In this work a newly developed physically based model has been used to describe the microstructural evolution of austenite. The model is based on dislocation theory where the generated dislocations during deformation provide the driving force for recrystallization. The model is built up by several submodels where the recrystallization model is one of them. The recrystallization model is based on the unified theory of continuous and discontinuous recovery, recrystallization and grain growth by Humphreys.
To verify and validate the model, rolling in the hot strip mill was modeled using process data from SSAB’s hot strip mill. In addition axisymmetric compression tests combined with relaxation was modeled using experimental results from tests conducted on a Gleeble 1500 thermomechanical simulator at Oulu University, Finland. The results show good agreement with measured data.
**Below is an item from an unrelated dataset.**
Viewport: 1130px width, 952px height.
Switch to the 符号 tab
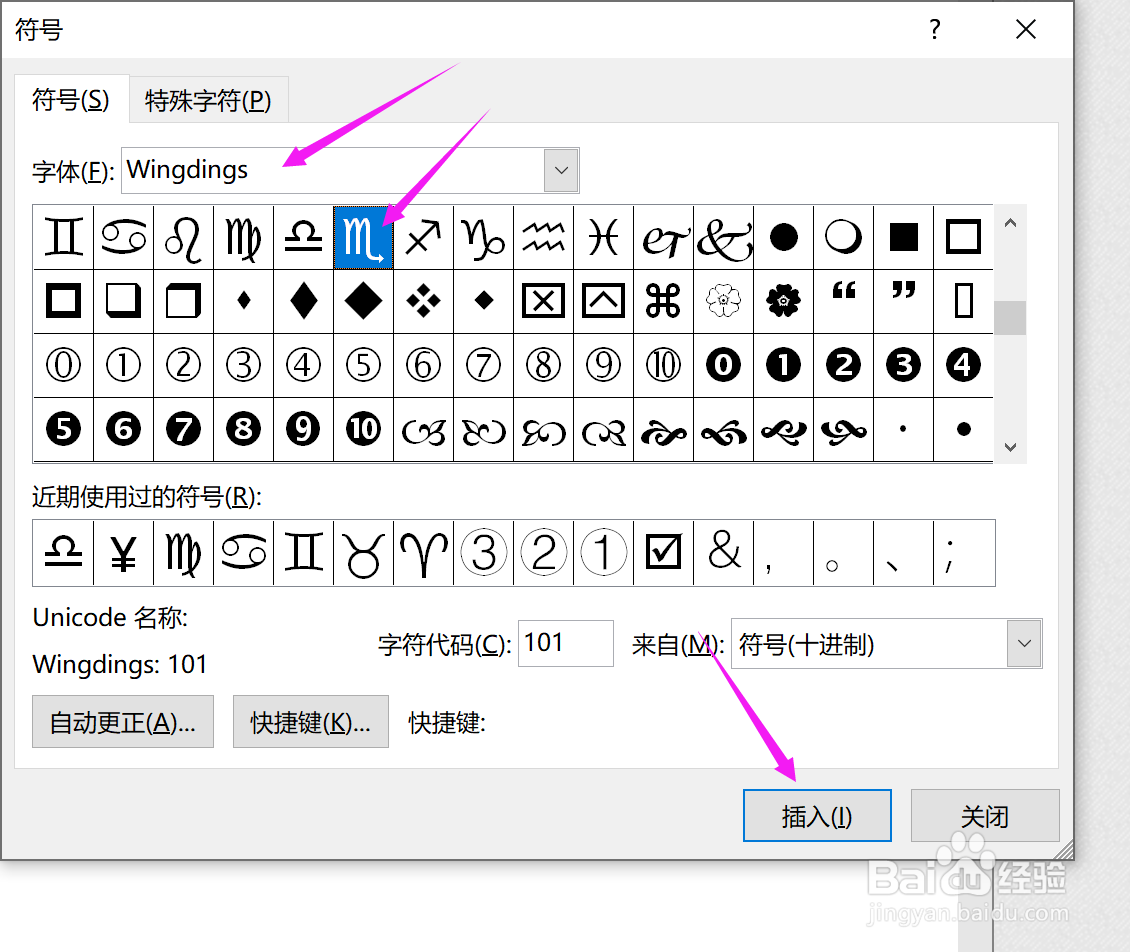point(70,99)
This thesis contains the development of a physically-based model describing the microstructural evolution during hot deformation of microalloyed steels. The work is mainly focused on the recrystallization kinetics. During hot rolling, the repeated deformation and recrystallization provides progressively refined recrystallized grains. Also, recrystallization enables the material to be deformed more easily and knowledge of the recrystallization kinetics is important in order to predict the required roll forces. Hot strip rolling is generally conducted in a reversing roughing mill followed by a continuous finishing mill. During rolling in the roughing mill the temperature is high and complete recrystallization should occur between passes. In the finishing mill the temperature is lower which means slower recrystallization kinetics and partial or no recrystallization often occurs. If microalloying elements such as Nb, Ti or V are present, the recrystallization can be further retarded by either solute drag or particle pinning. When recrystallization is completely retarded and strain is accumulated between passes, the austenite grains will be severely deformed, i.e. pancaking occurs. Pancaking of the grains provides larger amount of nucleation sites for ferrite grains upon transformation and hence a finer ferrite grain size is achieved.
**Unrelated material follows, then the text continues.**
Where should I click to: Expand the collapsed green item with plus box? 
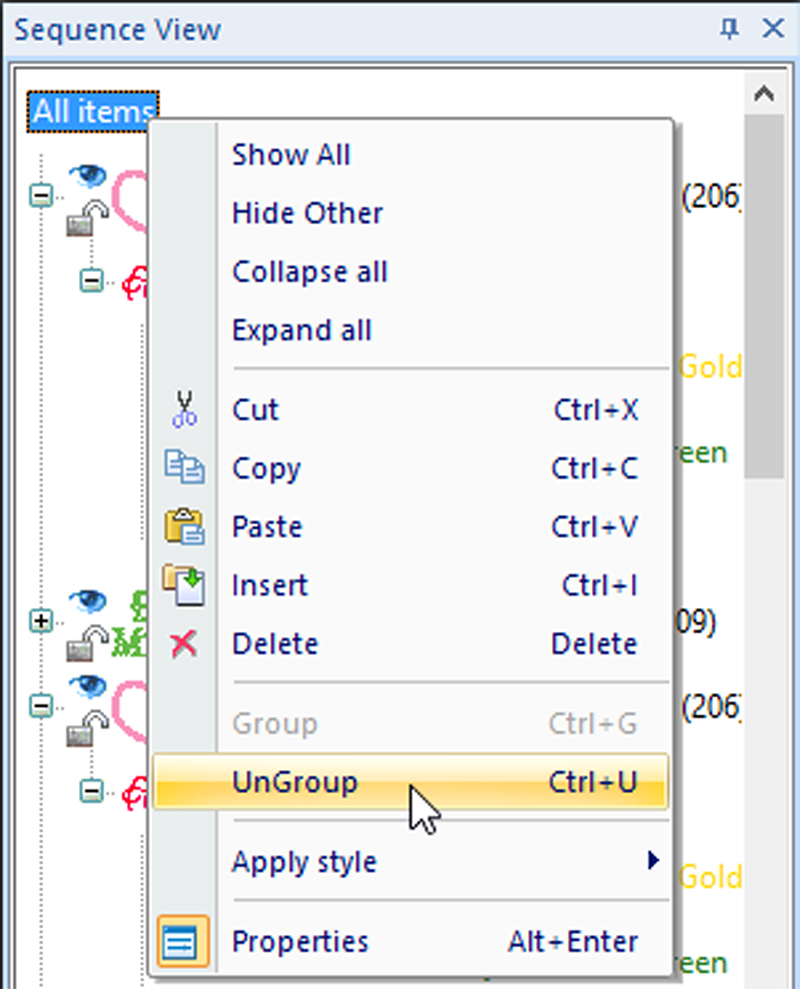coord(41,622)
In this work a physically-based model has been used to describe the microstructural evolution of austenite. The model is built-up by several sub-models describing dislocation density evolution, recrystallization, grain growth and precipitation. It is based on dislocation density theory where the generated dislocations during deformation provide the driving force for recrystallization. In the model, subgrains act as nuclei for recrystallization and the condition for recrystallization to start is that the subgrains reach a critical size and configuration. The retarding effect due to elements in solution and as precipitated particles is accounted for in the model.
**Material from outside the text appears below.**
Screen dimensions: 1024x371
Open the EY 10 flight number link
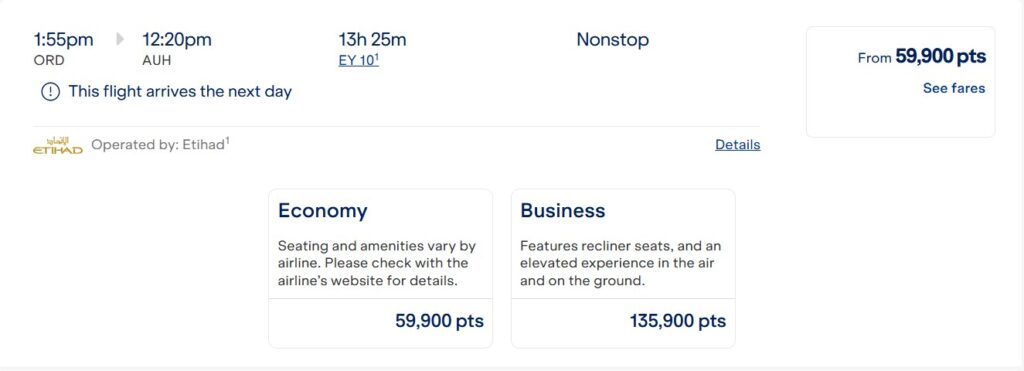point(359,60)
To verify and validate the model axisymmetric compression tests combined with relaxation were modeled and the results were compared with experimental data. The precipitation sub-model was verified by the use of literature data. In addition, rolling in the hot strip mill was modeled using process data from the hot strip mill at SSAB Strip Products Division. The materials investigated were plain C-Mn steels and Nb microalloyed steels. The results from the model show good agreement with measured data.